Rizkallah and colleagues assessed five prospective studies for a total of 550 patients included in the review. These studies were performed in various European countries (France, Switzerland, and the Netherlands) and the United States and the data were derived from a variety of practice settings (emergency department, inpatient, and outpatient). Based on the analysis of the five included studies, the investigators found the overall prevalence of PE was 19.9% (95% CI, 6.7-33%). In the four studies that assessed inpatient hospitalized patients, the prevalence of PE was higher at 24.7% (95% CI, 17.9-31.4%). On the other hand, the one study that looked at emergency department COPD patients, the prevalence of PE was 3.3%. However, patients in that particular study were less likely to possess venous thromboembolic (VTE) risk factors than patients in the studies that included hospitalized patients. In general, the overall rate of deep vein thrombosis (DVT) was lower than that of PE (12.4% vs. 19.9%).

The results of this article highlight a deficit in the current approach to the treatment of acute COPD exacerbations. As previously stated, approximately 30% of COPD exacerbations that require hospitalization are of unknown etiology. Taken with the findings of this analysis, it is reasonable to conclude that a portion of these cases may be due to a PE. Although this article concluded the overall prevalence of PE in COPD exacerbation was 19.9%, there are limitations intrinsic to the process of performing a meta-analysis that reduce the generalizability to all practice settings, especially when a heterogeneous group of studies comprise the make-up of the meta-analysis. Thus, while PE may be a large contributor to COPD exacerbations, the true prevalence cannot be accurately derived from this meta-analysis. However, the findings of this study do suggest that PEs play a role in COPD exacerbations and, therefore, further studies should be conducted in this area. Physicians should be aware of the impact of PEs in the setting of acute exacerbations of COPD and, in the face of such findings, it may be prudent to evaluate patients with an acute exacerbation of COPD without a clear etiology for PE.
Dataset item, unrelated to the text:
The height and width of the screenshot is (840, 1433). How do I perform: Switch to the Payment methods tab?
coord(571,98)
This article also draws attention to the unexpected differences between prevalence of PE and DVT. As stated above, the overall prevalence of DVT was 12.4%. This finding is somewhat surprising given the higher prevalence of PE in the same population. Previous studies have demonstrated a high number of in situ thrombi in the setting of COPD. Additionally, imaging techniques cannot reliably differentiate between in situ thrombosis and embolism. Therefore, the divergence between the number of patients with DVT and patients with PE may be explained by the two clinical events being caused by two completely separate processes. If this is indeed the case and COPD patients are at risk for the development of pulmonary thrombosis, there may be some requirement for anticoagulation. However, since there is a scarcity of data in this area, further studies should be conducted to evaluate the risk of developing pulmonary thrombosis, which patients, if any, would benefit from anticoagulation, and how to anticoagulate these patients.


  1. Rizkallah J, Man SF, Sin DD. Prevalence of pulmonary embolism in acute exacerbations of COPD: a systematic review and metaanalysis. Chest. 2009 Mar;135(3):786-93.
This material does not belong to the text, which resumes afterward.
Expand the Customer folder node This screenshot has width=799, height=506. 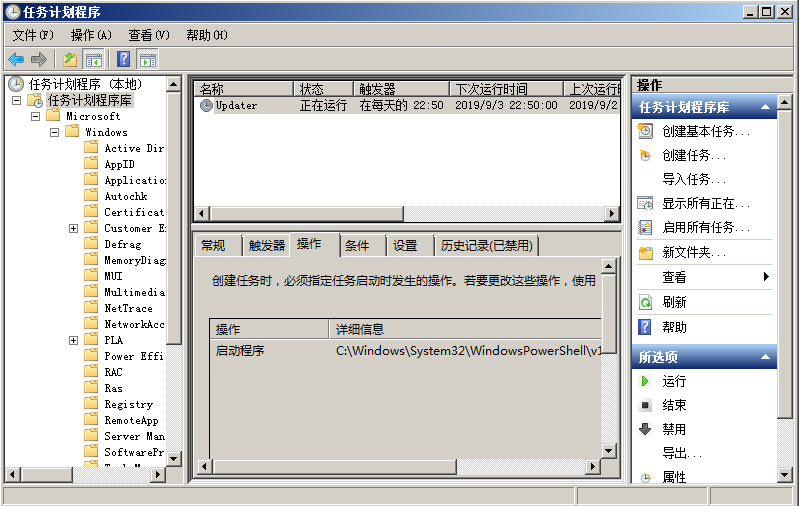[x=74, y=228]

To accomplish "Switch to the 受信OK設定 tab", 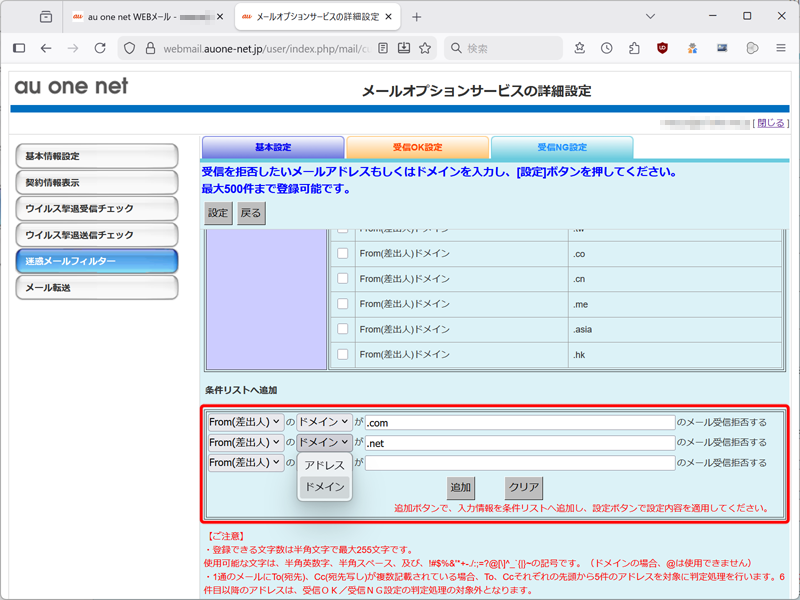I will [x=417, y=147].
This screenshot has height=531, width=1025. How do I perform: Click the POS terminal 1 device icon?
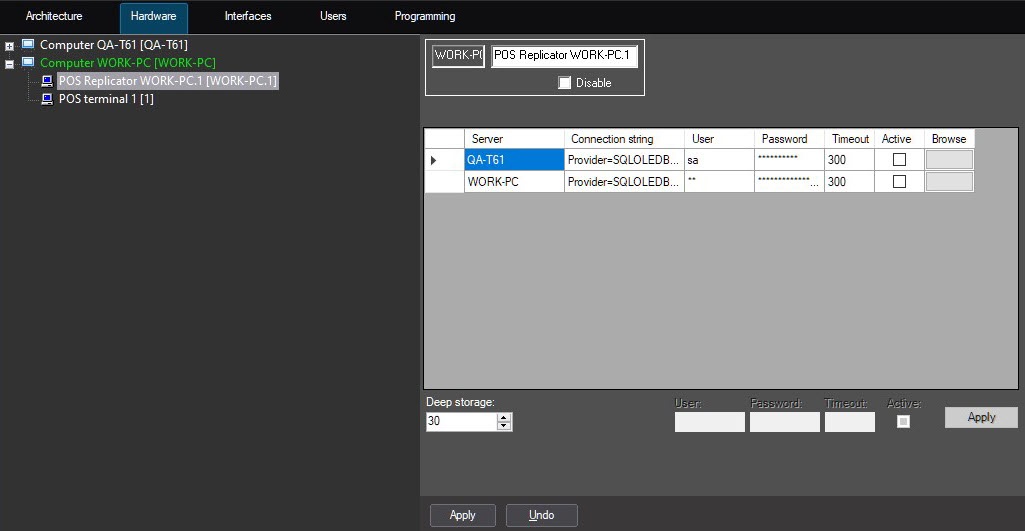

  2. Sidney S, Sorel M, Queensberry CP Jr., et al. COPD and incident cardiovascular disease hospitalizations and mortality: Kaiser Permanente Medical Care Program. Chest. 2005; 128: 2068-75.

  3. Russo A, De Luca M, Vigna C, et al. Central pulmonary artery lesions in chronic obstructive pulmonary disease: a transesophageal echocardiography study. Circulation. 1999; 100: 1808-15.